Records from a collection

-=-=-

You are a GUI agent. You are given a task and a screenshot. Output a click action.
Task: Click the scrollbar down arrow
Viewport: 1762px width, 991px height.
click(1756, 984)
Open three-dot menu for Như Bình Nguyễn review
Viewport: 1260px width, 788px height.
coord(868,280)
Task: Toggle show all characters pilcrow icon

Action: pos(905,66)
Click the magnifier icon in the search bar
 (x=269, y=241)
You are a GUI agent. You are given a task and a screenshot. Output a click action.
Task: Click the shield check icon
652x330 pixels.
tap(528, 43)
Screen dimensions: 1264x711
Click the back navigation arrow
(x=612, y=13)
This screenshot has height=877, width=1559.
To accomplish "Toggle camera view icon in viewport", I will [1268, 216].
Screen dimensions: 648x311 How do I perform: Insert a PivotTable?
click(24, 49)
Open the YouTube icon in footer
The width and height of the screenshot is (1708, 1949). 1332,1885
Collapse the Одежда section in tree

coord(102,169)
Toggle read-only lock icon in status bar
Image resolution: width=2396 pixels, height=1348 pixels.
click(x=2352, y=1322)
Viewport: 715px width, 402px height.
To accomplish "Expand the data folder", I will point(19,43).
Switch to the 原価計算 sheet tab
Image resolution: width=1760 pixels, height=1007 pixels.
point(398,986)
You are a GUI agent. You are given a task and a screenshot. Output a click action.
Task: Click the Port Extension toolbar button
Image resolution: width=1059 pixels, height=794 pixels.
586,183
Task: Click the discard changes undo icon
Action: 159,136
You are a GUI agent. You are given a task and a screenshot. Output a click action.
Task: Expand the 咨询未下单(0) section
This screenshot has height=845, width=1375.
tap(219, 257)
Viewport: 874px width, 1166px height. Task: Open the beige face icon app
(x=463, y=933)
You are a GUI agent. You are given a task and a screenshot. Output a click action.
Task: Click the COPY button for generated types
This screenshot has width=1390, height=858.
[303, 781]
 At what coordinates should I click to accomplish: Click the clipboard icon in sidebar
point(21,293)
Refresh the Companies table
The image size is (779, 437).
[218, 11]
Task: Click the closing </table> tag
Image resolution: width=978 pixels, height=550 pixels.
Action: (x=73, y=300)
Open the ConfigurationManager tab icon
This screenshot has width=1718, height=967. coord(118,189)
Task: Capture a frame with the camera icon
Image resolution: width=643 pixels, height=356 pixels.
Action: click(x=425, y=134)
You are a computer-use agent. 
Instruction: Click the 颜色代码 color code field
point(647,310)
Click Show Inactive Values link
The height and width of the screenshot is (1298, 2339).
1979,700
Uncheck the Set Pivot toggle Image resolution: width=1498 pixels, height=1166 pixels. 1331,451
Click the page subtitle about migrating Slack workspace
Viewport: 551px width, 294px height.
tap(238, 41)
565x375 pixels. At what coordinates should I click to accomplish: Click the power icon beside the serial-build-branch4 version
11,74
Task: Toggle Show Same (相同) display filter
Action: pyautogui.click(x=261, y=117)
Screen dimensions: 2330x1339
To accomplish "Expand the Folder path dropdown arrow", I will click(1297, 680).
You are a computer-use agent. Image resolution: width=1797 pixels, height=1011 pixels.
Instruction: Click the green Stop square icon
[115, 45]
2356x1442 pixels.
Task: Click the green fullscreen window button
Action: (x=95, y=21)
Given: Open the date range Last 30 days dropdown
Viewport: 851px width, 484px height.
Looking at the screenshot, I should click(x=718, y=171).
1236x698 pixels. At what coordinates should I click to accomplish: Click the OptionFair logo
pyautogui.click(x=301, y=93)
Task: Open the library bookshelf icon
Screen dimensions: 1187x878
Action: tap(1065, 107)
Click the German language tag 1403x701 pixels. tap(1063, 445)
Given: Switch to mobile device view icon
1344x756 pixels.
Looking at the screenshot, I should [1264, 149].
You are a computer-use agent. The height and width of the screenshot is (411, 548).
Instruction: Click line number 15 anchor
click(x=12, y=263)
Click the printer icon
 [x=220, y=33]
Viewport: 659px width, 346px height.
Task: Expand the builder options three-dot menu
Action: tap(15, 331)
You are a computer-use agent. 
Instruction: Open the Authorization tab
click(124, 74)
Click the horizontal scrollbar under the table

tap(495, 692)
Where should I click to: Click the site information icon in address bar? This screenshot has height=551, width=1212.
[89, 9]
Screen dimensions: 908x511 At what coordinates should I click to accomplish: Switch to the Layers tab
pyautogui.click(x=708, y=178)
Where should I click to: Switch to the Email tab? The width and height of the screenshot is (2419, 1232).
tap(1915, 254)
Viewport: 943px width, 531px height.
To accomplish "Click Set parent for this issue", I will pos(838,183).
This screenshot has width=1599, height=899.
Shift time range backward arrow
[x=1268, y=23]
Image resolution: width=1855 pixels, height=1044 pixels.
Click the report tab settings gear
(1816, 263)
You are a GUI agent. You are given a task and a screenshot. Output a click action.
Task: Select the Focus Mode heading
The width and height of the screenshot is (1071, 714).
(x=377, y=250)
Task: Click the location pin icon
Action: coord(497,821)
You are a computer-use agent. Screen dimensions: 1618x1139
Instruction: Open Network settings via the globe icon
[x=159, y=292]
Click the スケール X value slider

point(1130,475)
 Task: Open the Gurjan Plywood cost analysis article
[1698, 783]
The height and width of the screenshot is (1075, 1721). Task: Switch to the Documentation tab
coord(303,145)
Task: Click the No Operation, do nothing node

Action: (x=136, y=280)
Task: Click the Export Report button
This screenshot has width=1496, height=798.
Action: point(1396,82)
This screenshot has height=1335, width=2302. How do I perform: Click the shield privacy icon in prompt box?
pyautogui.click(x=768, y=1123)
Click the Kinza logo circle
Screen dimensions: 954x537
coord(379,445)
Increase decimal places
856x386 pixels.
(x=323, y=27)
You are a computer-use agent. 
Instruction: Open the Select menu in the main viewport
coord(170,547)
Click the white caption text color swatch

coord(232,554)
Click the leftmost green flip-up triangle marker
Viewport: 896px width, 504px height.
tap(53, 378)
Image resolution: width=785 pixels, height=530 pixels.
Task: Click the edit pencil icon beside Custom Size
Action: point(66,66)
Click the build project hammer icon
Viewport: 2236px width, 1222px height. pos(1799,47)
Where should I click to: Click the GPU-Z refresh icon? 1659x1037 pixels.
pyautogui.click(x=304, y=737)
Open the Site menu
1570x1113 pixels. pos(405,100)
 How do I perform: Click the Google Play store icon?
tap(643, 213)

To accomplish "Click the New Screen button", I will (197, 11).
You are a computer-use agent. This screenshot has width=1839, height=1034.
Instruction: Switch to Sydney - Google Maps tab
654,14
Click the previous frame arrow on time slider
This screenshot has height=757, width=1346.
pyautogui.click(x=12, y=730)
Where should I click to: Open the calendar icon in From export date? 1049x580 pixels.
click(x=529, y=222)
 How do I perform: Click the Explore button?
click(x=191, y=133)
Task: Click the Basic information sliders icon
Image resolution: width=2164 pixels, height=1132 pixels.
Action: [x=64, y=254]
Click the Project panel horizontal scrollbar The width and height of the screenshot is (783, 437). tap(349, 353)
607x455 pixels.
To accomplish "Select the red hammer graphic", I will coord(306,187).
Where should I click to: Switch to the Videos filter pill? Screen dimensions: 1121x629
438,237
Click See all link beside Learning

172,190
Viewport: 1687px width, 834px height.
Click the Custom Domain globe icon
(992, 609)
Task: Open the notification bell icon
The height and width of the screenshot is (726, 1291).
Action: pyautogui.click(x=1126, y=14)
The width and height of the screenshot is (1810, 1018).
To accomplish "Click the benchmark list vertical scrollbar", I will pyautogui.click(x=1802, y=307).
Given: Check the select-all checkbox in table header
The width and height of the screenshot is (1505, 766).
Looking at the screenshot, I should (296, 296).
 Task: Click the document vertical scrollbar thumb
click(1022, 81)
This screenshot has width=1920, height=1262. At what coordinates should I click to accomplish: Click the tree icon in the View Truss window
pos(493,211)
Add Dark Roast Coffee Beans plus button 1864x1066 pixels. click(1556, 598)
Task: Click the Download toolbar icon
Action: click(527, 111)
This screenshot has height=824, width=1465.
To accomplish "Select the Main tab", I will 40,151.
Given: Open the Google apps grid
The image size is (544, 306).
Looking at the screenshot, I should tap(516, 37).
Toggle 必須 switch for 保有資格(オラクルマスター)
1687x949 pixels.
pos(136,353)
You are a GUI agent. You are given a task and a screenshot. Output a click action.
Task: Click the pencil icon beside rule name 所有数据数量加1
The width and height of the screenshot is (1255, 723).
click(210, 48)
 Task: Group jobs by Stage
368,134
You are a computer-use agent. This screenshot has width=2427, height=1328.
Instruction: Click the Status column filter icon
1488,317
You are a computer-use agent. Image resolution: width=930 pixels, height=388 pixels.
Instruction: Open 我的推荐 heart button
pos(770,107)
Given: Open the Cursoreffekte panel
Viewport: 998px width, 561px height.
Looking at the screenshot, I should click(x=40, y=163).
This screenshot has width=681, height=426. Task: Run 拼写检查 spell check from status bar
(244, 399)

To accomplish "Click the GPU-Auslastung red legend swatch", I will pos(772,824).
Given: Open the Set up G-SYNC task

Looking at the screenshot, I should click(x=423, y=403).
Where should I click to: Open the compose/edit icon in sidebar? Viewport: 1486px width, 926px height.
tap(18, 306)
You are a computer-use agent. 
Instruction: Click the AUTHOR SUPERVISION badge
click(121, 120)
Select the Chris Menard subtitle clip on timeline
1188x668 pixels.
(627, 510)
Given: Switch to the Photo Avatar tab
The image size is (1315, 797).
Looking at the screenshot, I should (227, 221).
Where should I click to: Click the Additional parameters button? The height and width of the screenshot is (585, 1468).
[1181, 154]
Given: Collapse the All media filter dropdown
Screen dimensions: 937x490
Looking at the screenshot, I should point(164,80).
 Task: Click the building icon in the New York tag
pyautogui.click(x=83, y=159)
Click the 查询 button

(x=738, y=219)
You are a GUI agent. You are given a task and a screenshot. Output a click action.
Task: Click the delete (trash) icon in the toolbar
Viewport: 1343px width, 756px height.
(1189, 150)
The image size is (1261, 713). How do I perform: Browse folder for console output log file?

-=-=-

EXERCISE BRIEF: Exactly reproduce the lines from the one containing "Screen dimensions: 937x490" through the end of the records, and only those lines.

FINAL ANSWER:
Screen dimensions: 937x490
Looking at the screenshot, I should point(164,80).
 Task: Click the building icon in the New York tag
pyautogui.click(x=83, y=159)
Click the 查询 button

(x=738, y=219)
You are a GUI agent. You are given a task and a screenshot. Output a click action.
Task: Click the delete (trash) icon in the toolbar
Viewport: 1343px width, 756px height.
(1189, 150)
The image size is (1261, 713). How do I perform: Browse folder for console output log file?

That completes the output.